Guest Post: I’d make a great left winger!
A guest post by Mike Wilkinson:
I’d make a great left winger!
I reckon I’d make a great left winger. You see, I believe there are lots of issues our Government could do more to help people with. If only left wingers and their political parties were better at recognising them. In New Zealand, is the Labour Party bogged down in forever fighting the battles of yesteryear? Will it be the Green Party that’s the first to embrace a new approach to the issues it fights for?
For parties on the left, there is much to distract them. Their remaining supporters keep demanding they take more and more extreme positions. And parties on the right keep eating their lunch: witness National significantly raising benefits for the first time since 1970s or ACT playing to environmental concerns.

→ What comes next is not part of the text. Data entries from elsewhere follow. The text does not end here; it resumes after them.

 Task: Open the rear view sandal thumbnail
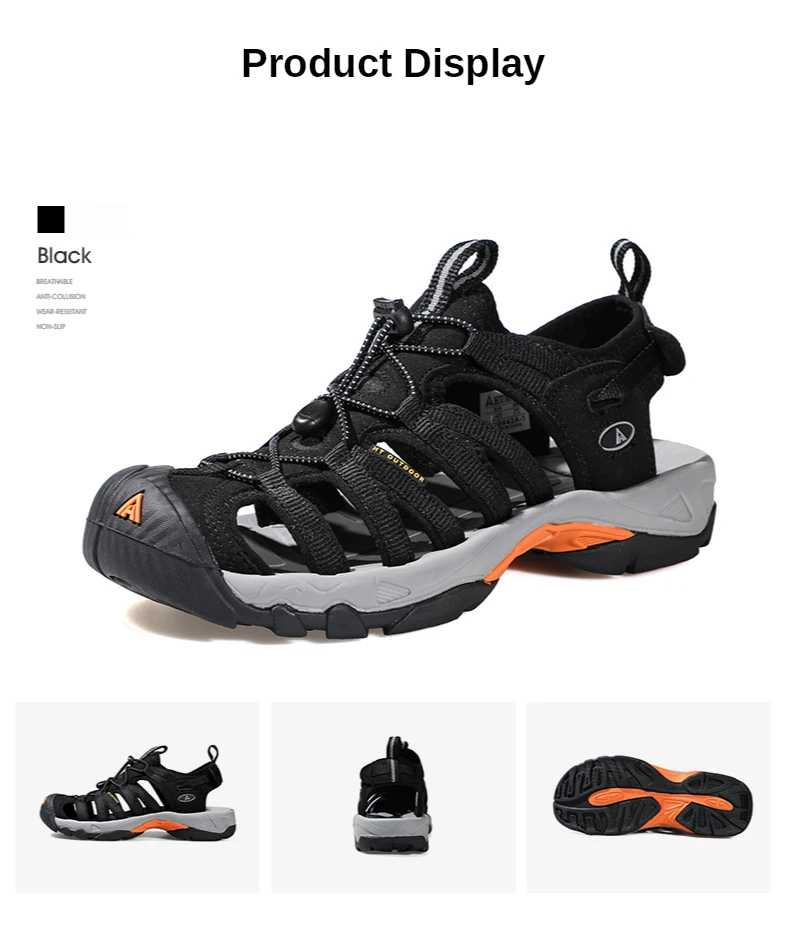click(x=393, y=797)
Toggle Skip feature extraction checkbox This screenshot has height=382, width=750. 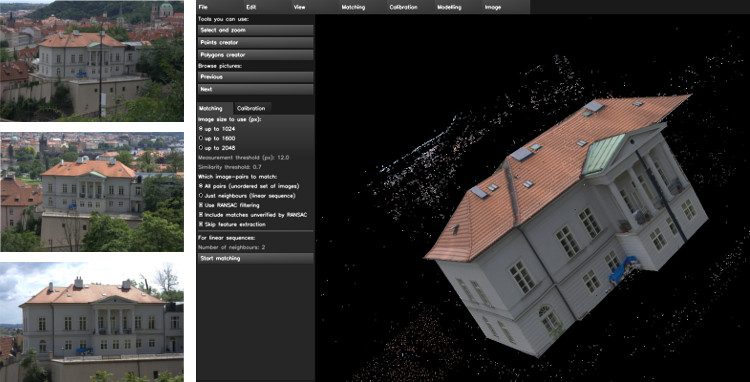click(232, 224)
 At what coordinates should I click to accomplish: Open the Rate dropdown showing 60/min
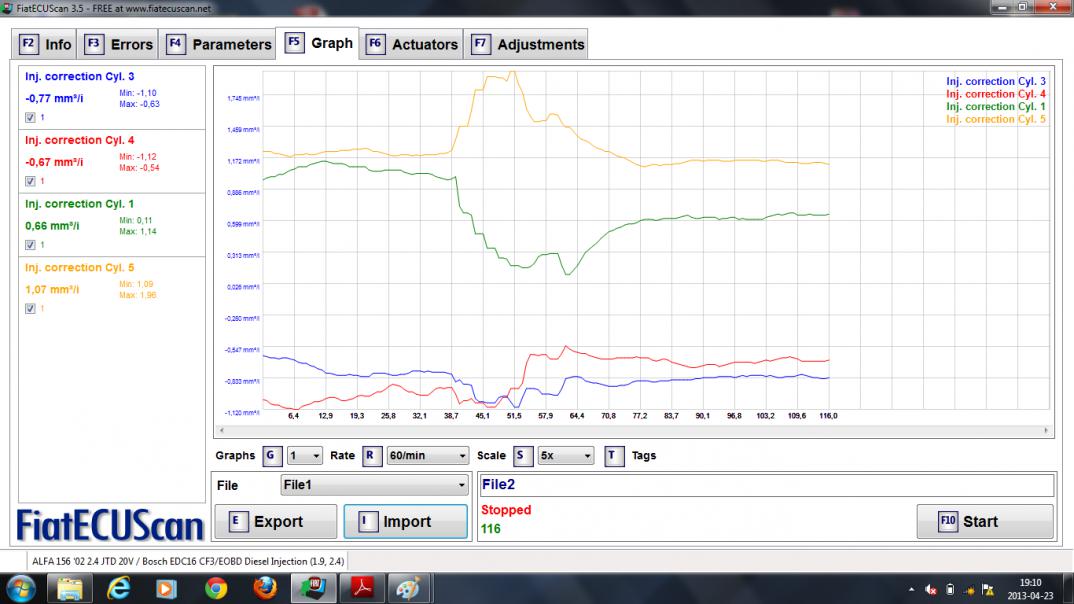tap(427, 455)
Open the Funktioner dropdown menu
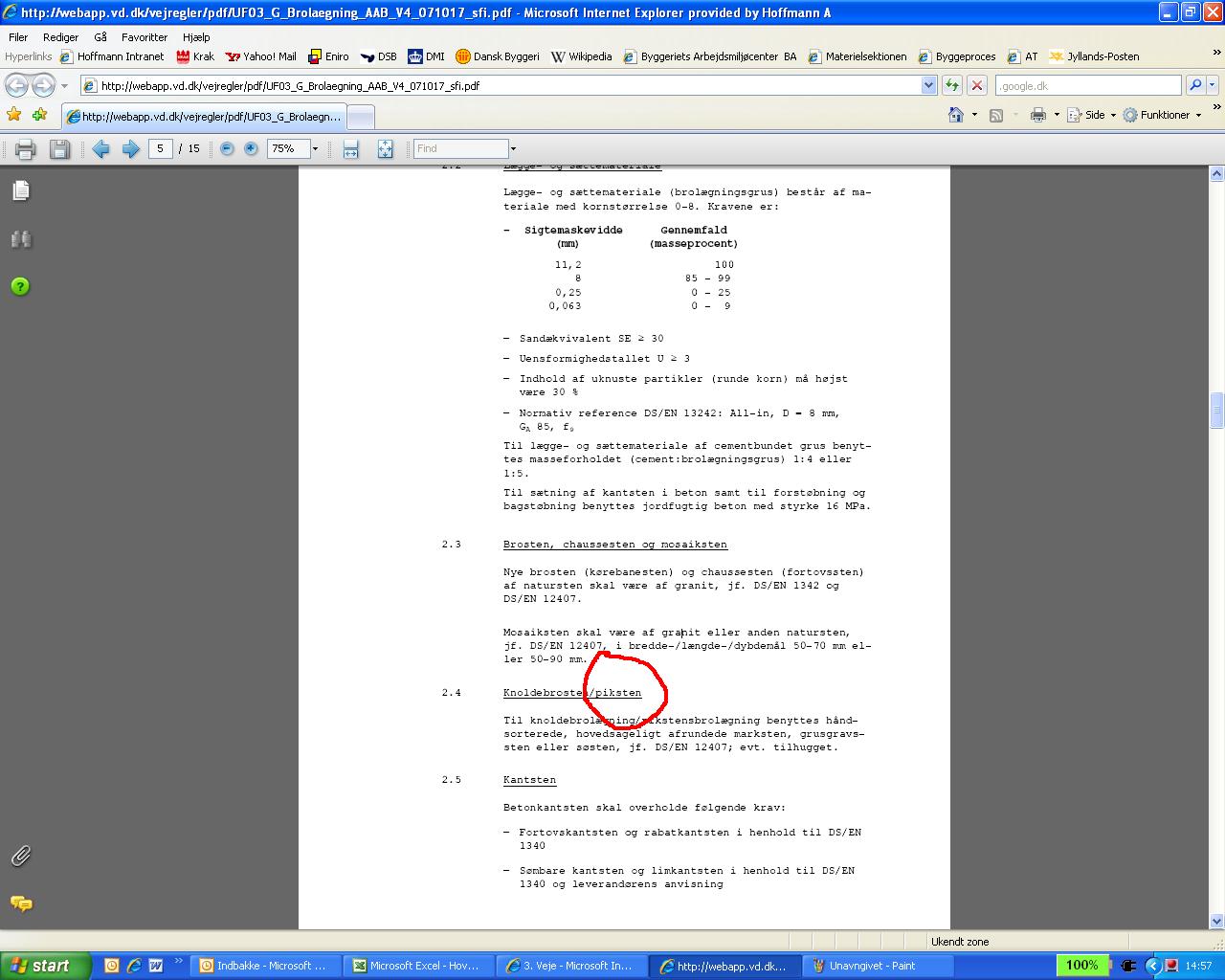The image size is (1225, 980). click(1164, 115)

How do left wing parties recover their mojo? Be more appealing to Kiwi voters is the obvious answer. However, doing so looks to require a new approach. Parties of the left wing might need to embrace reforms once derided as neoliberal. And they might need to think carefully about the policies right wing parties will find it hard to support.
Being on the left
What would it mean for me to say I’m a left-winger? The term left wing has its roots in the French Revolution. It referred to the seating in the assembly, the Estates-General: those on the left generally opposed the monarchy and supported the revolution, while those on the right supported the traditional institutions of the French state. At its simplest, this suggests left wingers want to change the way things are run and right wingers to keep them the same.
So left wingers want change; but why exactly do they want it? Arnold Kling offers one way of thinking about that with his model, the three “languages” of politics. These are the three ways people often talk about politics and government, frameworks by which they measure what’s good and what’s bad. According to Kling, progressives typically express opinions along an axis of “oppressed-oppressor” – things that help the oppressed are good and the oppressor bad. Conservatives generally use an axis of “civilisation-barbarism”. He introduces a third axis for libertarians: “freedom-coercion”.

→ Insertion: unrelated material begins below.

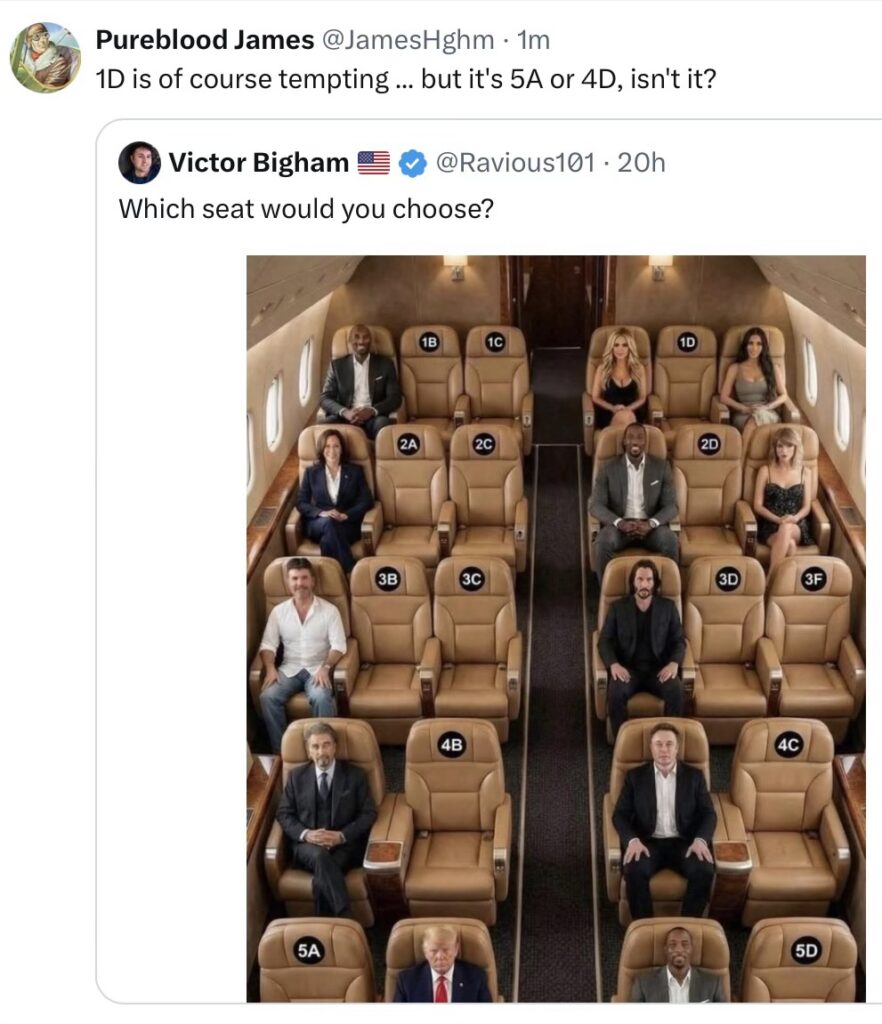Viewport: 882px width, 1024px height.
Task: Click the Victor Bigham name link
Action: [258, 162]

Kling uses this model to suggest that people are drawn to those who use the same axis as themselves for discussing their opinions – a group will be stronger the more who are comfortable with the way it makes its arguments. Left wingers are regularly seen as being against things like capitalism and free trade. Am I gonna feel comfortable when left wingers argue the TPPA is somehow oppressing the unemployed? Hardly. Yet a simplistic history of left wingers suggests fewer and fewer of them will say such things.
Left wingers in recent history – Organised labour and ‘neoliberal’ reform
The world has changed much since the time of the French Revolution. In the late nineteenth/early twentieth century, organised labour became involved in politics in many countries, doing such things as promoting socialism as an alternative to capitalism. It gradually established itself as an important focus for left wingers, helped by things like the Great Depression and a moderating of its views to promote a mixed model economy, rather than full socialism.
In the 1970s and 80s, governments around the world started responding to concerns about their excessive size and role in the economy. Many began extended periods of economic reform, reform by governments on both the left and right wings. Still, the anti-capitalist roots of some left wingers made it understandable they’d resist market-orientated reform, including things like free trade. The dislike of such reform was so intense that some left wingers invented a code word to describe it – ‘neoliberalism’.
Yet, is there a future for left wingers who resist reform? In a world of increasing globalisation where nimbleness becomes ever more important, it’s hard to see one. And the success of New Labour in the UK suggests other routes are available to left wingers. With the New Zealand Labour Party bogged down and going nowhere, will it be the Green Party that first starts to embrace reforms that were once derided as neoliberal?
What might become of Labour and the role of organised labour in politics? I’m certainly not brave enough to predict the end of either. However, with Labour’s Future of Work Commission generating little more than a proposal for a universal benefit, it’s easy to feel doubtful about their future. When it comes to guiding principles, there might not be much left in the bank.
Who ya gonna call? Right wing busters!
Yet, there are already issues affecting NZers that our Government could do more to help. Can’t find a job in your region, yet can’t move to Auckland because NIMBYs have made housing there too expensive – could there be a more obvious case of oppressors holding back the oppressed? And don’t get me started on the inequality caused by a substandard public education system. Although government handouts won’t fix these things. left wingers should be all over them. I hope they one day will.
So it might gradually become less controversial for me to call myself a left winger. But why would I choose to do so? Well, since it currently derives much support from conservatives, people who dislike change, at some point the current Government is going to stop changing. Following the last election, John Key warned his party about losing touch and becoming arrogant – we can tell it’s only a matter of time, though. If there’s something strange in your neighbourhood, who ya gonna call? Right wing busters!
I acknowledge this guest post is very simplistic. I’m hardly an expert on left wingers and have no doubt ignored factors very important to their way of thinking. Also, change happens only slowly, especially when it involves people’s opinions – you don’t suddenly ignore a century of resisting capitalism. Still, I am by nature an optimist. Do readers agree with my case for the rejuvenation of left wingers?